Audio Encoder and Decoder

PublishedAugust 7, 2018

Assigneenot available in USPTO data we have

InventorsLars VILLEMOES Janusz KLEJSA Per HEDELIN

Technical Abstract

Patent Claims

20 claims

Legal claims defining the scope of protection, as filed with the USPTO.

1. A transform-based speech encoder configured to encode a speech signal into a bitstream; the encoder comprising a framing unit configured to receive a set of blocks; wherein the set of blocks comprises a plurality of sequential blocks of transform coefficients; wherein the plurality of blocks is indicative of samples of the speech signal; wherein a block of transform coefficients comprises a plurality of transform coefficients for a corresponding plurality of frequency bins; an envelope estimation unit configured to determine a current envelope based on the plurality of sequential blocks of transform coefficients; wherein the current envelope is indicative of a plurality of spectral energy values for the corresponding plurality of frequency bins; an envelope quantization unit configured to determine a quantized current envelope by quantizing the current envelope; an envelope interpolation unit configured to determine a plurality of interpolated envelopes for the plurality of blocks of transform coefficients, respectively, based on the quantized current envelope and based on a quantized previous envelope; and a flattening unit configured to determine a plurality of blocks of flattened transform coefficients by flattening the corresponding plurality of blocks of transform coefficients using the corresponding plurality of interpolated envelopes, respectively; wherein the bitstream is determined based on the plurality of blocks of flattened transform coefficients and generating an audible signal.

2. The transform-based speech encoder of claim 1 , wherein the transform-based speech encoder further comprises an envelope gain determination unit configured to determine a plurality of envelope gains for the plurality of blocks of transform coefficients, respectively; the transform-based speech encoder further comprises an envelope refinement unit configured to determine a plurality of adjusted envelopes by offsetting spectral energy values of the plurality of interpolated envelopes in accordance to the plurality of envelope gains, respectively; the flattening unit is configured to determine the plurality of blocks of flattened transform coefficients by flattening the corresponding plurality of blocks of transform coefficients using the corresponding plurality of adjusted envelopes, respectively.
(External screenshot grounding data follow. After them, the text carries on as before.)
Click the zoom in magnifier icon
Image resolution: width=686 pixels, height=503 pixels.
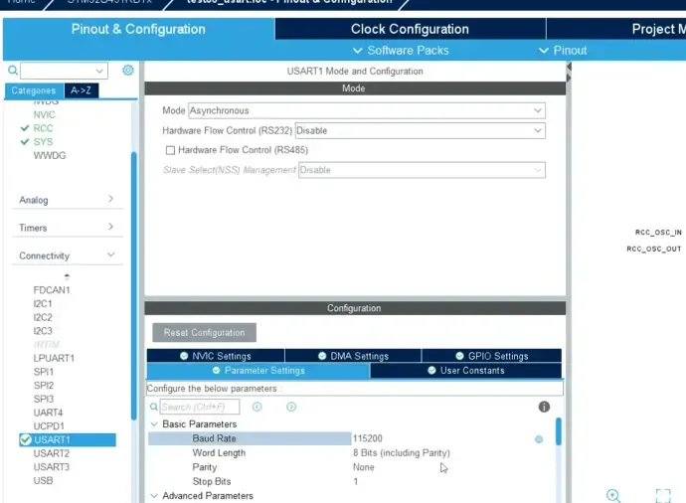click(x=613, y=495)
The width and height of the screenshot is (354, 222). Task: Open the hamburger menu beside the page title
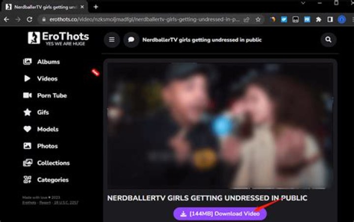112,40
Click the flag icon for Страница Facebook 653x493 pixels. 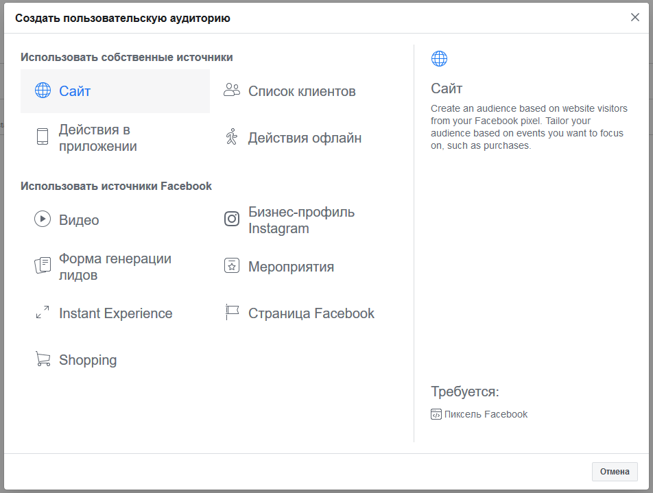(x=232, y=313)
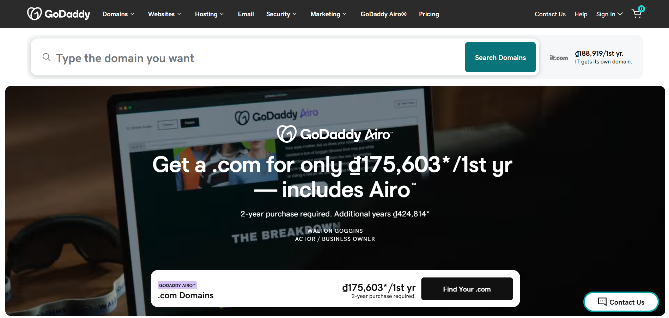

3. The transform-based speech encoder of claim 2 , wherein the envelope gain determination unit is configured to determine a first envelope gain for a first block of transform coefficients, such that a variance of the flattened transform coefficients of a corresponding first block of flattened transform coefficients derived using a first adjusted envelope is adjusted compared to a variance of the flattened transform coefficients of a corresponding first block of flattened transform coefficients derived using a first interpolated envelope.

4. The transform-based speech encoder of claim 3 , wherein the envelope gain determination unit is configured to determine the first envelope gain for the first block of transform coefficients, such that the variance of the flattened transform coefficients of the corresponding first block of flattened transform coefficients derived using the first adjusted envelope is one.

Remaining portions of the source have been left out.